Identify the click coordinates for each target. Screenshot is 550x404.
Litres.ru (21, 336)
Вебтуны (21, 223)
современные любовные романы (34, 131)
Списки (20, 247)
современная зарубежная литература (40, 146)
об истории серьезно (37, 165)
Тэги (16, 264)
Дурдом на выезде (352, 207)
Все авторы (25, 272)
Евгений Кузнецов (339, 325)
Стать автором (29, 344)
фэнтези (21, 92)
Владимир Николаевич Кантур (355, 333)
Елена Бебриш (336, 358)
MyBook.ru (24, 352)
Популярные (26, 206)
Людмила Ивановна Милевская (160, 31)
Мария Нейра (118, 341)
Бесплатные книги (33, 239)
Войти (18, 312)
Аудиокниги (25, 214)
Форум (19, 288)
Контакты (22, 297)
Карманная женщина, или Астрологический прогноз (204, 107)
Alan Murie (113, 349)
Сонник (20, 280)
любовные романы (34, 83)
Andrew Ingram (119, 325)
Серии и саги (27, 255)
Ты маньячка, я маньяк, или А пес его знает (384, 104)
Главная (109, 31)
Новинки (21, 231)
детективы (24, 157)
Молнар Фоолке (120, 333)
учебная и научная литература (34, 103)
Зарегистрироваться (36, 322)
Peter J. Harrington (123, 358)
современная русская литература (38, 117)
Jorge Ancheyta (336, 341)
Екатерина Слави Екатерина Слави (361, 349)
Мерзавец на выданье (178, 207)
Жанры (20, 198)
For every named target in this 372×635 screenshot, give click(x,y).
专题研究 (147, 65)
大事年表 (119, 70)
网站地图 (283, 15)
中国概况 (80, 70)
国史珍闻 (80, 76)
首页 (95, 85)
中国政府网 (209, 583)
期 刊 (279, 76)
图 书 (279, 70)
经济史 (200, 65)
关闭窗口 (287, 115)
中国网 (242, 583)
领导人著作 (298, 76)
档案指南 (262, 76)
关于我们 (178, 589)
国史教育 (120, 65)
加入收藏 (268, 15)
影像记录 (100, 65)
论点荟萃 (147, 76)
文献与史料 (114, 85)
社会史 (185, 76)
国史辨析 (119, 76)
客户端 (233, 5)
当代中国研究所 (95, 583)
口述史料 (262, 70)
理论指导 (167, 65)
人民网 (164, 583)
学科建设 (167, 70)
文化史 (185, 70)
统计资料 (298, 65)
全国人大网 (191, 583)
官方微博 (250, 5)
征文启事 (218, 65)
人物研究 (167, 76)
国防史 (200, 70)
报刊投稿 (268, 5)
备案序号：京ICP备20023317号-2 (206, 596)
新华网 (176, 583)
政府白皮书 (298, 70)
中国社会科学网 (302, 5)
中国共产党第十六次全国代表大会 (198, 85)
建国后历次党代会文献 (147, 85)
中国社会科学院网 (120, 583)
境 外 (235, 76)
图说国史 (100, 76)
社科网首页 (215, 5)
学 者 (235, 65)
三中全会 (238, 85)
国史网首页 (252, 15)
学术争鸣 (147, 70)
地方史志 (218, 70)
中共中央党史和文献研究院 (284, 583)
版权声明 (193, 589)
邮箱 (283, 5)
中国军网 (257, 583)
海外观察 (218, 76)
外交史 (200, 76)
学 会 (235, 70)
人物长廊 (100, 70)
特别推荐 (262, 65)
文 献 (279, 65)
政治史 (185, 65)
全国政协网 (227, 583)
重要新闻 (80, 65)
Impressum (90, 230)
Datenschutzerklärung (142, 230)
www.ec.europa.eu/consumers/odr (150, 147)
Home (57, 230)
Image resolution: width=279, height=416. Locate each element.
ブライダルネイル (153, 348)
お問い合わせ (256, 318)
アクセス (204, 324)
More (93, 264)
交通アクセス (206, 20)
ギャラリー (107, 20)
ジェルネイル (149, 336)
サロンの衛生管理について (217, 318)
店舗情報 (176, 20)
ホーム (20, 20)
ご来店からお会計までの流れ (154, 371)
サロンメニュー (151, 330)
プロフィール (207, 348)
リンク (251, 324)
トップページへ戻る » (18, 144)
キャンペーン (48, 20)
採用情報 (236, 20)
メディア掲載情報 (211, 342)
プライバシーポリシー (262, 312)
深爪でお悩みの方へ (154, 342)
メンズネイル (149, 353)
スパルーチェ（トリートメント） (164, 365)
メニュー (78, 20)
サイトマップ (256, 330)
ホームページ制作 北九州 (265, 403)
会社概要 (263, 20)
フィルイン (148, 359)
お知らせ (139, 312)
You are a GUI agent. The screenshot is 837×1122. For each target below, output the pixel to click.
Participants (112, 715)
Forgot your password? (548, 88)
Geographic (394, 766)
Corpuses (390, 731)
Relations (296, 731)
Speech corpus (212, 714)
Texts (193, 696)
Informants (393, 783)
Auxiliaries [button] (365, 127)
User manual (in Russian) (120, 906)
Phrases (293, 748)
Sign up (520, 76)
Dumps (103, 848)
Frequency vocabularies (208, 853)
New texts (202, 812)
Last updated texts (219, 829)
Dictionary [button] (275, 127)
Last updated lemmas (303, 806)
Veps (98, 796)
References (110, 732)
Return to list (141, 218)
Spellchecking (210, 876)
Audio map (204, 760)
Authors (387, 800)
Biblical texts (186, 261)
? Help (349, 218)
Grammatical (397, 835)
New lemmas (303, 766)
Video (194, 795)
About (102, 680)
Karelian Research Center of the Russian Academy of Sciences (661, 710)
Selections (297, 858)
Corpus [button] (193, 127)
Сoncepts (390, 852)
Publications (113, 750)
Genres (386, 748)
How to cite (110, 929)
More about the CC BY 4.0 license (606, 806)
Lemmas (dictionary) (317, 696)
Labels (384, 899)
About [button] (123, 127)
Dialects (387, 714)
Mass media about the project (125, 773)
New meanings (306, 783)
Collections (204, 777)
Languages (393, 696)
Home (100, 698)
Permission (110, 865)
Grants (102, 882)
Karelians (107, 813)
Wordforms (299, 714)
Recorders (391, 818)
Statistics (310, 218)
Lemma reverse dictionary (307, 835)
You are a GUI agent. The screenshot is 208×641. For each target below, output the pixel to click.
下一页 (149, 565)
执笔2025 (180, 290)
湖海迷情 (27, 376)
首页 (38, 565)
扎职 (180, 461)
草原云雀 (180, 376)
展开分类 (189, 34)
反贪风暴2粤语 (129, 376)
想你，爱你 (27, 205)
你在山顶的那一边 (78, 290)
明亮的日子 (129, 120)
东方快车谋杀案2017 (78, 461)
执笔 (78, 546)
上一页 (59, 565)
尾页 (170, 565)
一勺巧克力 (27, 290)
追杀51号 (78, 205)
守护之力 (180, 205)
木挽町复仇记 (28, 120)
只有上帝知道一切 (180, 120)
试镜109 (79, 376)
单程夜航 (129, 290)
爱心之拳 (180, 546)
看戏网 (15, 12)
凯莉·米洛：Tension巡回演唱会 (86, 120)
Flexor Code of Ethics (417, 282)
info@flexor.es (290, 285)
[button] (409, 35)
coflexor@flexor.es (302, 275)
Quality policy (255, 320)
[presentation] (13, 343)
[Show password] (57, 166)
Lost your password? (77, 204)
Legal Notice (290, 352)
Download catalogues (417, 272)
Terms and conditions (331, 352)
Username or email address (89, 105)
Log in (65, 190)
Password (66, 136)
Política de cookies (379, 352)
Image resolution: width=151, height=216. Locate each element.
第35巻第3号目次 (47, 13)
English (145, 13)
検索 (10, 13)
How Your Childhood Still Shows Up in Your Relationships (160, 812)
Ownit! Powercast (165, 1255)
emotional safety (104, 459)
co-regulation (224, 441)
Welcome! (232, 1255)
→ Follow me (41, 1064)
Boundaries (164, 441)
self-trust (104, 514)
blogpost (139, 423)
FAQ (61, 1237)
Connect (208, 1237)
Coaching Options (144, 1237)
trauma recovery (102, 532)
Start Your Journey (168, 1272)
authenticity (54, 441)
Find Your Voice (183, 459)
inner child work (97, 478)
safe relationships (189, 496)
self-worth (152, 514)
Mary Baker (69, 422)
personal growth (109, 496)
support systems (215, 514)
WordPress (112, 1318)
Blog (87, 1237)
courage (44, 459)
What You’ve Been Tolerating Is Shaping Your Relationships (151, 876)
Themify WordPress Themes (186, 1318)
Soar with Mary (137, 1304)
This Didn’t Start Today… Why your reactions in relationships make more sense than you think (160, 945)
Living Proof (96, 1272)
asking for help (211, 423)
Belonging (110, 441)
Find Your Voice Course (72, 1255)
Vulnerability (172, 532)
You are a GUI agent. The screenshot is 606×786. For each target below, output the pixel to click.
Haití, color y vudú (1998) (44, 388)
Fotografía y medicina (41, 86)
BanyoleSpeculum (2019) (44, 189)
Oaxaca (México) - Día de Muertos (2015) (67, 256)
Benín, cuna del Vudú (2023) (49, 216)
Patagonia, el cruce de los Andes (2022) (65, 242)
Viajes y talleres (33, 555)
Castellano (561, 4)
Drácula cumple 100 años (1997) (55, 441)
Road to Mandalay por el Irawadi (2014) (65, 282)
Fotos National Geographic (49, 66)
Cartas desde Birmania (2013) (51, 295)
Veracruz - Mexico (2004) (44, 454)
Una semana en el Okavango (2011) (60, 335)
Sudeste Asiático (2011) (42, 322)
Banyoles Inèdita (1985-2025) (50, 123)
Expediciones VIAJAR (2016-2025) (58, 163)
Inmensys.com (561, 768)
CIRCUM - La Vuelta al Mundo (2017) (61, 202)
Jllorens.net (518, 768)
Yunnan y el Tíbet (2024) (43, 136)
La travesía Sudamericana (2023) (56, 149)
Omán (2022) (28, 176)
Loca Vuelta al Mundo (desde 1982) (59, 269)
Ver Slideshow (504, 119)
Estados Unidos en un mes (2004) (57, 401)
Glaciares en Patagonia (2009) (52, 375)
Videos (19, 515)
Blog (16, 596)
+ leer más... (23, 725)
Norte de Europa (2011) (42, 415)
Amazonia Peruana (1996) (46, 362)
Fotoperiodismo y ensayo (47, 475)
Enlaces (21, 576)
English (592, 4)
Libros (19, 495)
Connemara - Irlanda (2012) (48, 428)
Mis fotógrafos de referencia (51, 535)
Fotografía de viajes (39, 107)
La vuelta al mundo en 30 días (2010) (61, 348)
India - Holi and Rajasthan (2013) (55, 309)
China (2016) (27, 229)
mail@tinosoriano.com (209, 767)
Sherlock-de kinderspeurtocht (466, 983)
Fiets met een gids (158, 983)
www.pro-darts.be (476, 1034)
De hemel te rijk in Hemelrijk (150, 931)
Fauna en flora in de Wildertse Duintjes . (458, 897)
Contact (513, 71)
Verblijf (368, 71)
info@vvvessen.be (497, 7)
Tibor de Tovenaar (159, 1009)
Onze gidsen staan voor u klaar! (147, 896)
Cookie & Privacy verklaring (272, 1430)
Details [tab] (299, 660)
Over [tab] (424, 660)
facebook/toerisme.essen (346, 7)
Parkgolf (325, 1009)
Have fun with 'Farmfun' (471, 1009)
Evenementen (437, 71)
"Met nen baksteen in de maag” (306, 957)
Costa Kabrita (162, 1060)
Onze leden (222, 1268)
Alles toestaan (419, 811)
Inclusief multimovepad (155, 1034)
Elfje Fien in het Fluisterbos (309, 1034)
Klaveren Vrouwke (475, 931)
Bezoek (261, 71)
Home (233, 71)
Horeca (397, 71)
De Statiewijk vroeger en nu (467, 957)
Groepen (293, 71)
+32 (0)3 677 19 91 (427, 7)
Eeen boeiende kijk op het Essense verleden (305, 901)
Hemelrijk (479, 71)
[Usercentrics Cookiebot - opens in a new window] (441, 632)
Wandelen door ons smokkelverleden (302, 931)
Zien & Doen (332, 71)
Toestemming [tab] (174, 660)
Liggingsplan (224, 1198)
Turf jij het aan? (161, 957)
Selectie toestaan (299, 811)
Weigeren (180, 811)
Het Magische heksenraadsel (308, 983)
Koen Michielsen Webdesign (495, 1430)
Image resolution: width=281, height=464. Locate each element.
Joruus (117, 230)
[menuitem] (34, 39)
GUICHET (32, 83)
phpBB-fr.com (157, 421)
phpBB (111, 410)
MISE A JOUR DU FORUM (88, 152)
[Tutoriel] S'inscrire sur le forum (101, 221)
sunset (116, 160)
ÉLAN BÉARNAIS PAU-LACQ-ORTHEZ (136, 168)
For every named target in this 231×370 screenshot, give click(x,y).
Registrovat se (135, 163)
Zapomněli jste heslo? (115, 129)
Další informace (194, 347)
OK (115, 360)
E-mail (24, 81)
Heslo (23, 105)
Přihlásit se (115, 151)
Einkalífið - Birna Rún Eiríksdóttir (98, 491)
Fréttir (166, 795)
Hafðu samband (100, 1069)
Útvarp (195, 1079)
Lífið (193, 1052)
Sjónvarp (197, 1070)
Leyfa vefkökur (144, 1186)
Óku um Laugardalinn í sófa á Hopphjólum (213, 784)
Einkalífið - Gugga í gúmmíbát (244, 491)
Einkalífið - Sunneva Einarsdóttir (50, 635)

-*-*-

» **DO THIS**: Reproduce everything from the line containing "Inclusief multimovepad (155, 1034)" down to the line containing "Další informace (194, 347)", swapping "Liggingsplan" for "Plattegrond" and leaving all else unchanged.

» **RESPONSE**:
Inclusief multimovepad (155, 1034)
Elfje Fien in het Fluisterbos (309, 1034)
Klaveren Vrouwke (475, 931)
Bezoek (261, 71)
Home (233, 71)
Horeca (397, 71)
De Statiewijk vroeger en nu (467, 957)
Groepen (293, 71)
+32 (0)3 677 19 91 (427, 7)
Eeen boeiende kijk op het Essense verleden (305, 901)
Hemelrijk (479, 71)
[Usercentrics Cookiebot - opens in a new window] (441, 632)
Wandelen door ons smokkelverleden (302, 931)
Zien & Doen (332, 71)
Toestemming [tab] (174, 660)
Plattegrond (224, 1198)
Turf jij het aan? (161, 957)
Selectie toestaan (299, 811)
Weigeren (180, 811)
Het Magische heksenraadsel (308, 983)
Koen Michielsen Webdesign (495, 1430)
Image resolution: width=281, height=464. Locate each element.
Joruus (117, 230)
[menuitem] (34, 39)
GUICHET (32, 83)
phpBB-fr.com (157, 421)
phpBB (111, 410)
MISE A JOUR DU FORUM (88, 152)
[Tutoriel] S'inscrire sur le forum (101, 221)
sunset (116, 160)
ÉLAN BÉARNAIS PAU-LACQ-ORTHEZ (136, 168)
For every named target in this 231×370 screenshot, give click(x,y).
Registrovat se (135, 163)
Zapomněli jste heslo? (115, 129)
Další informace (194, 347)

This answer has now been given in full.